El guión es de Tom Hanks y Nia Vardalos (Mi Gran Casamiento Griego) pero tiene la pluma de Vardalos por todas partes. Los guiones de esta mina se caracterizan por algo un poco difícil de digerir si se quiere, por lo menos  para mí, pero que parece salir como piña. Desde el punto de vista puramente dramático, sus conflictos se diluyen y se convierten en contextos. Es decir, en sus películas, los personajes no luchan contra algo si no que, más bien, la cosa se trata de verlos irse adaptando y sorteando  lo que va sucediendo. Sus historias son de transformaciones y adaptaciones, más que de lucha de fuerzas opuestas. Es por eso que cuando te subís a una de sus películas, te parece algo así como que te están enumerando una serie de anécdotas, más que contándote un cuentito. Pero la fórmula funciona, no sé por qué. Supongo que, más que nada es por la parte de las transformaciones y por esa cosa que a todos nos gusta ver: un personaje común y buena gente al que, a la larga o a la corta, le sucede algo bueno. Y lo bueno que le sucede, esta vuelta, es de verdad lindo: un hombre a quien la crisis norteamericana deja sin laburo y sin casa, que salva el día inscribiéndose en la universidad donde conoce a una profesora que resultará ser el amor de su vida. Parece ingenuo, pero es de una tibieza memorable.

Él es una especie de optimista discreto que saca siempre lo mejor de las personas y ella, una mujer medio amargada, hermosa e increíblemente inteligente y sarcástica que quiere algo más de su vida, pero todavía no sabe muy bien por dónde empezar a buscar. Por supuesto, se enamoran. Pero no de una manera prosaica o estúpidamente rosa, sino divertida, despojada de solemnidad,  llena de naturalidad e incluso de un fuerte componente ridículo del cual los dos personajes son conscientes. Esto último los vuelve tan vivos y dulces que no podes más que pensar en lo bueno que sería invitarlos a cenar a tu casa y hacerte amigo. La película no es grande, pero es personal. Es como si alguien te la estuviera medio susurrando al oído, mientras haces un viaje en bondi interminable. Te alivia, te llena de gracia, acorta distancias y, sobre todo, transcurre de manera feliz, como si patinara silbando en una pista de hielo amigable y vacía.
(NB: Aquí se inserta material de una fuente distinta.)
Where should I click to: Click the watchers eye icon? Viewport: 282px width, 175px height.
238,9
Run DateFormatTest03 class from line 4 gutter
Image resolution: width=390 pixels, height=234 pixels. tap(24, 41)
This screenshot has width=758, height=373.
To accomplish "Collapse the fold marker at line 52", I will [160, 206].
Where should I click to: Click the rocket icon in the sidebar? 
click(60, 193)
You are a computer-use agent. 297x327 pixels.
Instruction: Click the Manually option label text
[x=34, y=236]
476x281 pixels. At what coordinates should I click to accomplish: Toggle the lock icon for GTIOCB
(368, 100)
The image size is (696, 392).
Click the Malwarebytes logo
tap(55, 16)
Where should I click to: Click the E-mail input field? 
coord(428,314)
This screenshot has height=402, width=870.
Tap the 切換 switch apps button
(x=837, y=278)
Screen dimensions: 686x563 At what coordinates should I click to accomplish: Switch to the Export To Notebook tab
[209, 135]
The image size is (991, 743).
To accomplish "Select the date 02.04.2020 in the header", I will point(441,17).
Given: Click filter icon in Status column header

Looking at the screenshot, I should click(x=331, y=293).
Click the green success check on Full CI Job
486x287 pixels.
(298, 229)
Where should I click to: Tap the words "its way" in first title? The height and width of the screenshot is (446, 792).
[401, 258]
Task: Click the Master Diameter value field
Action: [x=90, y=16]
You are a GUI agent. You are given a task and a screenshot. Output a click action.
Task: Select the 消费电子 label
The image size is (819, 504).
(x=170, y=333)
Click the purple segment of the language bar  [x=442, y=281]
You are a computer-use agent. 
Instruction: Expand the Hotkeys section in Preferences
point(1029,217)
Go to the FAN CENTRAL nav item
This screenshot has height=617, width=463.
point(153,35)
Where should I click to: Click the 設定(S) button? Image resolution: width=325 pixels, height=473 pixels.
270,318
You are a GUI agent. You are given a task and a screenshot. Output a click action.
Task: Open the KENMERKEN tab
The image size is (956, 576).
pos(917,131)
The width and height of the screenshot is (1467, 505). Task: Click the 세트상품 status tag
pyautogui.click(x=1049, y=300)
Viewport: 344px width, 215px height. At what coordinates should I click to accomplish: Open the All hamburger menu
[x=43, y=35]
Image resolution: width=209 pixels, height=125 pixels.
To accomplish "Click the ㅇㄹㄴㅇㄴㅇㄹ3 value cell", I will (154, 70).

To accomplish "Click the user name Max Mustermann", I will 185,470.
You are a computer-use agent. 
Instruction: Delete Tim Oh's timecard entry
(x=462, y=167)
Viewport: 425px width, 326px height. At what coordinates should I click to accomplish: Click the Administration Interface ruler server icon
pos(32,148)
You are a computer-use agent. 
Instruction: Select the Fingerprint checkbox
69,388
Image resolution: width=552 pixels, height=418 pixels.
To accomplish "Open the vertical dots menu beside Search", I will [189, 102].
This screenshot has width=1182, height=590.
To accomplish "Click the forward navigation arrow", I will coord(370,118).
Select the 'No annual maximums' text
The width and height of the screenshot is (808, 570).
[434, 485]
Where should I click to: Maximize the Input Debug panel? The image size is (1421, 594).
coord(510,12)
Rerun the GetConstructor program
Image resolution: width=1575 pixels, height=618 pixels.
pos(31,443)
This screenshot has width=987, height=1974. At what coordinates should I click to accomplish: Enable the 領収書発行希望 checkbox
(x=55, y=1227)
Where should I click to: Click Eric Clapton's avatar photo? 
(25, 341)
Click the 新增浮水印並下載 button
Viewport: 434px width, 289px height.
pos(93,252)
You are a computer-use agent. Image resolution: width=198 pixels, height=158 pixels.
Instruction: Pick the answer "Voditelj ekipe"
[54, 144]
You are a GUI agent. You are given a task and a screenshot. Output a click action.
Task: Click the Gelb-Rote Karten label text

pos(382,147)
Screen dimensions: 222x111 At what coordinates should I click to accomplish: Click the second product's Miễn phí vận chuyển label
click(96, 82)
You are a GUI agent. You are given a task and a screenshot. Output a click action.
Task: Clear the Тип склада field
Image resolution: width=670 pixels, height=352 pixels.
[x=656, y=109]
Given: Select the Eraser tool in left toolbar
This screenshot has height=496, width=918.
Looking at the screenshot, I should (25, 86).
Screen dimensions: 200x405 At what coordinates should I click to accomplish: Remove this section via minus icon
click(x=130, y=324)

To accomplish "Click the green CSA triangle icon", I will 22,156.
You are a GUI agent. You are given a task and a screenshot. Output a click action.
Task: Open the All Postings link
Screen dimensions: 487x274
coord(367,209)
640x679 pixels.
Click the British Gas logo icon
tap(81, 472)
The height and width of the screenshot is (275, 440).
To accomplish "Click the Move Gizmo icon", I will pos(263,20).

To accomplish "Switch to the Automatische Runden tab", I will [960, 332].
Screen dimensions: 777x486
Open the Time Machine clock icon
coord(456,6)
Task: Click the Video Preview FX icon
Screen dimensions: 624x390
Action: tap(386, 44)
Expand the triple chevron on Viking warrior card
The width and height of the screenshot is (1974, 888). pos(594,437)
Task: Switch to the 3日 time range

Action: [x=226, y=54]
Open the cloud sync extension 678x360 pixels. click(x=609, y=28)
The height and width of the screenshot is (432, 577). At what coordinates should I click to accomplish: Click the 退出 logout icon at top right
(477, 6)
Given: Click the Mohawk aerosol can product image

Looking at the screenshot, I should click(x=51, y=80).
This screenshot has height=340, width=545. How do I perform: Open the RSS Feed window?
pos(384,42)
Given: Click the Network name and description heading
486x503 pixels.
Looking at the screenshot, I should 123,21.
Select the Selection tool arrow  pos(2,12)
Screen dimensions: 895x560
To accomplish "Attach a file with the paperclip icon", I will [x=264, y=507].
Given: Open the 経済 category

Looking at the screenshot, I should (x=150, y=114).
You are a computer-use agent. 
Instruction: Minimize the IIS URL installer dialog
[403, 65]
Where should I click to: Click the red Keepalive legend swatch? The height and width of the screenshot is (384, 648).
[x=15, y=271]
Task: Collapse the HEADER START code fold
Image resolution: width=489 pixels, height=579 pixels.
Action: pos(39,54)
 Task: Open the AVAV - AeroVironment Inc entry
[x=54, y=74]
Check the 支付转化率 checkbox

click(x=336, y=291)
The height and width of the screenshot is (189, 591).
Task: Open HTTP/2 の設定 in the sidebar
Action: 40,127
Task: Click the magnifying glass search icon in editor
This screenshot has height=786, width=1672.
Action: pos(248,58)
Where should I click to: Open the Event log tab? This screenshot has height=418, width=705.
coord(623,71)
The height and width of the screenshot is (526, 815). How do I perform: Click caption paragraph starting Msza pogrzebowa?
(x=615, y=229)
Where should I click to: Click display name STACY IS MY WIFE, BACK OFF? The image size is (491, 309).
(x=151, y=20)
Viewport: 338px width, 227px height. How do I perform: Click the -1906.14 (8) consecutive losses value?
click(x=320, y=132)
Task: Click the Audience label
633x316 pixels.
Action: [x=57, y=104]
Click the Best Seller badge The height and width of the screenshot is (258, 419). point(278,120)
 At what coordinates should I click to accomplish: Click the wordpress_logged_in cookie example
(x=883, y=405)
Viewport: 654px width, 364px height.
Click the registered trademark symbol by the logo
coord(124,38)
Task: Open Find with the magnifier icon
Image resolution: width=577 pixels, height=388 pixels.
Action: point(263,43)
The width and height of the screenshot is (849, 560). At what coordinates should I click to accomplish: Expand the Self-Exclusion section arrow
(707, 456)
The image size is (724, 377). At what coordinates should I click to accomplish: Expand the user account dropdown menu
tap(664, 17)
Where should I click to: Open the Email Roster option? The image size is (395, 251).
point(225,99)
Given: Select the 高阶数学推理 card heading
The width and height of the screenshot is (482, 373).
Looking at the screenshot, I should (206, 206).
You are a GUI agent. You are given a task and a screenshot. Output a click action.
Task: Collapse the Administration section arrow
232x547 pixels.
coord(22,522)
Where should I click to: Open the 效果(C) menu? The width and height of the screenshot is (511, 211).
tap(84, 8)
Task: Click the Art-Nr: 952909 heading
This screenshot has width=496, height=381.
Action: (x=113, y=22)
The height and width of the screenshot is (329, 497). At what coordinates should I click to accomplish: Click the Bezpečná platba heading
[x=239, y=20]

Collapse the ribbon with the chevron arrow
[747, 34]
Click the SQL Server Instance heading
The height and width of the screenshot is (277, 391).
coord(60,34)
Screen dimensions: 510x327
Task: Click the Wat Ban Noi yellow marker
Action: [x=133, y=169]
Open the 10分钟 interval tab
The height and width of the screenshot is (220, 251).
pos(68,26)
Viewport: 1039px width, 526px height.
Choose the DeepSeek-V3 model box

La dirección de Tom es sabia. Se apoya en sus actores, confía en ellos y les crea un ambiente en el que puedan lucirse sin estridencias y sin chicanas que banalicen la historia. Los gags son elegantes y pocos, pero hilarantes. La película es benévola y la va llevando sin pretensiones y sin pomposidad. De alguna manera, se va incorporando a la imaginería del espectador como si siempre hubiera estado allí. Como una rutina dorada o en sepia, que nos da alegría y sentido de pertenencia.

Ustedes pensarán que estoy exagerando debido al  metejón que me compromete con Tom. Pero créanme que no.  El tipo sabe lo que hace y no pretende hacer más de lo que sabe. Después de todo, es uno de los pocos virtuosos que puede pensar en cámara y, con un solo gesto, meterse en el bolsillo a la audiencia entera. Para rematarla, la sonrisa de Julia, puede hacer lo mismo y más.

Larry Crowne es una película que olvidaremos pronto, seguramente, pero que estará allí archivada en algún rincón escondido de la memoria y, cuando la recordemos, sonreiremos. 

Es como mi gata Leia, que desaparece por la noche escondiéndose por la casa pero que, cuando despierto,  está  a mi lado, calentita, cariñosa y amigable.